At least twice a week the men would go there of a night time and Mum would be roasting some chestnuts and the men would be singing, and that was lovely. I can still hear them singing … about seven or eight of them, yeah, mostly bachelors, of course. One by one they got their wives from Italy and there was another Mr Atto Rossetto, he used to come from the city to come down and spend the evening with these men, you know, they were all bachelors, and they all knew each other … Oh, the singing was beautiful. I can still hear them singing. I feel as though, you know, I can remember them all standing out with their arms around each other’s shoulders, you know, singing away [laughs].

Sandra Conci nee Santin, OH 872/44
Sandra grew up on Frogmore Road close to her Santin and Tonellato grandparents, uncles, aunts and cousins. Sandra recalled roasting chestnuts as a big family event.

Clara and Romildo Santin roasting chestnuts, Frogmore Road, late 1990s. Photo, courtesy Diana Panazzolo nee Santin.

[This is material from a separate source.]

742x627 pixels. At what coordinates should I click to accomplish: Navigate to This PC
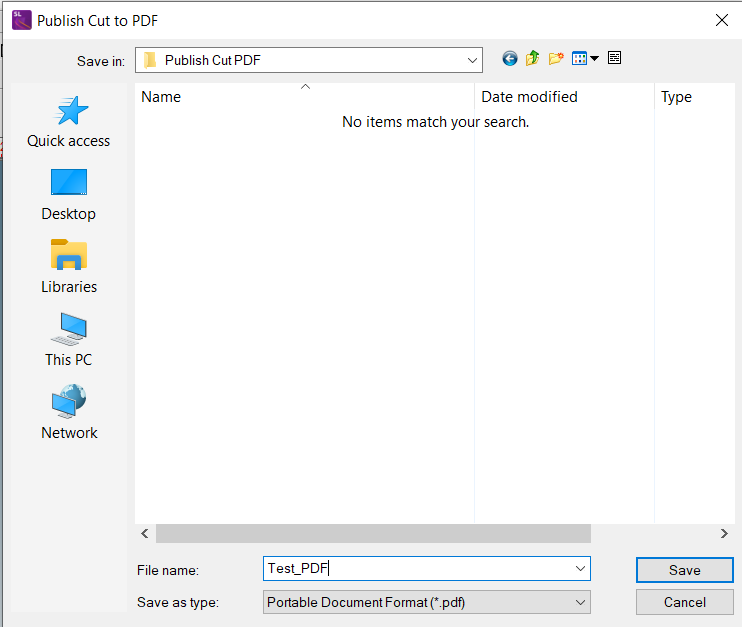coord(69,341)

Oh, that was, that was fun, they used to get together for castagna, one time it was at my zia Clara, other times, not many times at zia Anna’s, more so zia Clara’s place and my mother’s place. And they used to come in and bring their bottle of wine, just sit around, talk, laugh, think about the castagna and they used to cook the castagna … Dad used to bring them from the market, when he used to go to the market and so they use to cook them in like a grill. Zio Romildo … was good at making things so he used to do a lot of things and he used to grill them and Mum [also] used to cook them in the oven

The Trevisani nel Mondo hosts castagna events in Adelaide and they are very popular.


Making wine
Making wine was an important autumn activity in many families. It was important for people like Angelo Innocente to make wine every year. Angelo continued this tradition until he was 89 years of age.

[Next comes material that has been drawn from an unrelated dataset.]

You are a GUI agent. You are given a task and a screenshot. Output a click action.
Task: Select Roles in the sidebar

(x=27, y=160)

Angelo Innocente – making wine, Lockleys, March 2011. Photo by Madeleine Regan.

Roma Bordignon nee Zampin, OH 872/41
Roma Bordignon nee Zampin remembered the ritual of making the wine in her family. Her father Silvano (known as Gerry) involved his daughters in the process of treading the grapes. This tradition was something that the local policeman appreciated:
We used to get into the big bucket or whatever it was, and we’d go with our feet and we’d dance the Tarantella [laughter] … And [Dad would] say, “Come on girls. Hurry up! We’ve got to make this wine.” So, we’d dance faster.

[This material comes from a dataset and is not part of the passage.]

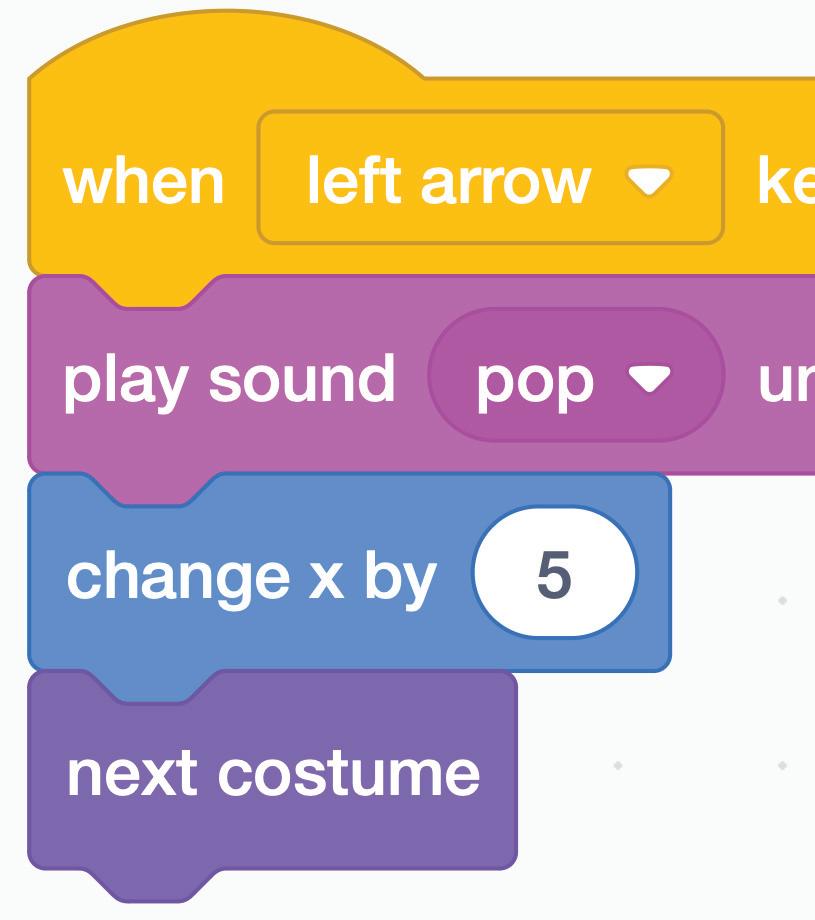Screen dimensions: 815x920
Task: Click the "change x by" label text
Action: [x=250, y=578]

And the Lockleys policeman at the time, he used to come up to see Gerry, as they called Dad. And he’d say, “How are you going Gerry? Have you made the wine yet?” And he’d say, “Yeah. Would you like a taste?” So, he’d sit down and drink it. He only come up to see him for a drink.

Silvano & Millie Zampin – L-R: Bruna & Milva Adelaide c 1934.
Silvano (Gerry) Zampin, c 1950s. Photo supplied by the Zampin family.

 

 

 

 

 

 

 

 

Milva Rebuli nee Zampin, OH 872/36
Milva, Roma’s older sister, spoke about their father storing the wine in a barrel in a cellar at the back of the property their parents leased as market gardens on Henley Beach Road at Lockleys. Milva remembered that her father made a cellar from a dugout that had been made by American soldiers who camped along the southern side of the River Torrens during World War II.
But  Dad always made his own wine. We had a cellar down the back because we had the —- American soldiers at the back of our place at that time. They had dugouts and when they left, we had the dugouts, they more or less filled in most of them but they left one, and Dad used to put all of his wine in the cellar out the back.


The fruit of autumn – persimmons
In Italy, persimmon trees provide a wonderful display of dangling orange fruits that  hang on branches without leaves in autumn. Sometimes they are visible even as winter sets in. It seems that in some villages every garden has a persimmon tree. Here in Adelaide, they are not as popular but many people of Veneto heritage have a tree – or they know where they can get cachi so they can enjoy them while they are in season. They patiently wait until the fruit gets really soft and ripe before savouring them.

Persimmon tree, Spello, Italy, October 2011.